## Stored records
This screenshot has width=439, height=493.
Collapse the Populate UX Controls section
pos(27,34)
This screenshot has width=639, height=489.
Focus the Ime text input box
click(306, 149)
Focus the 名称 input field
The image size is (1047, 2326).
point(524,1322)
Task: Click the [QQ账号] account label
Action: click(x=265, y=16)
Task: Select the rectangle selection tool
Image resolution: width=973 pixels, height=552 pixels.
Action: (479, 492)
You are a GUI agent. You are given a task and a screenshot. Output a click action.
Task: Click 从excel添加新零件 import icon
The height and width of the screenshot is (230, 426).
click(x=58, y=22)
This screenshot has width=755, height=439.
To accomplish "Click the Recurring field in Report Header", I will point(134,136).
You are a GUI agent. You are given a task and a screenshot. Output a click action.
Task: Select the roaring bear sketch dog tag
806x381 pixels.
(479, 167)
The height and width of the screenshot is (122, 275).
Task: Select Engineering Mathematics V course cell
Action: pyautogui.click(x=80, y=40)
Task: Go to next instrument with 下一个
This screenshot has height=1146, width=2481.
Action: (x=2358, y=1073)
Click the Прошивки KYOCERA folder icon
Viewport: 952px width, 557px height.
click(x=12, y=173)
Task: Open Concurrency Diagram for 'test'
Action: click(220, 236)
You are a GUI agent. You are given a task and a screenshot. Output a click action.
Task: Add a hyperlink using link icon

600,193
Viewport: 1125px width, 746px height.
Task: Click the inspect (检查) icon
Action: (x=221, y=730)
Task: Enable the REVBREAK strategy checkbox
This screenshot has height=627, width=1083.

## HOW TO COMPLETE THIS TASK
All that is wanted is the stretch of lines above from the one containing "This screenshot has width=755, height=439." through the one containing "Task: Select the roaring bear sketch dog tag", duplicated exactly.

## RESULT OF THIS EXERCISE
This screenshot has width=755, height=439.
To accomplish "Click the Recurring field in Report Header", I will point(134,136).
You are a GUI agent. You are given a task and a screenshot. Output a click action.
Task: Select the roaring bear sketch dog tag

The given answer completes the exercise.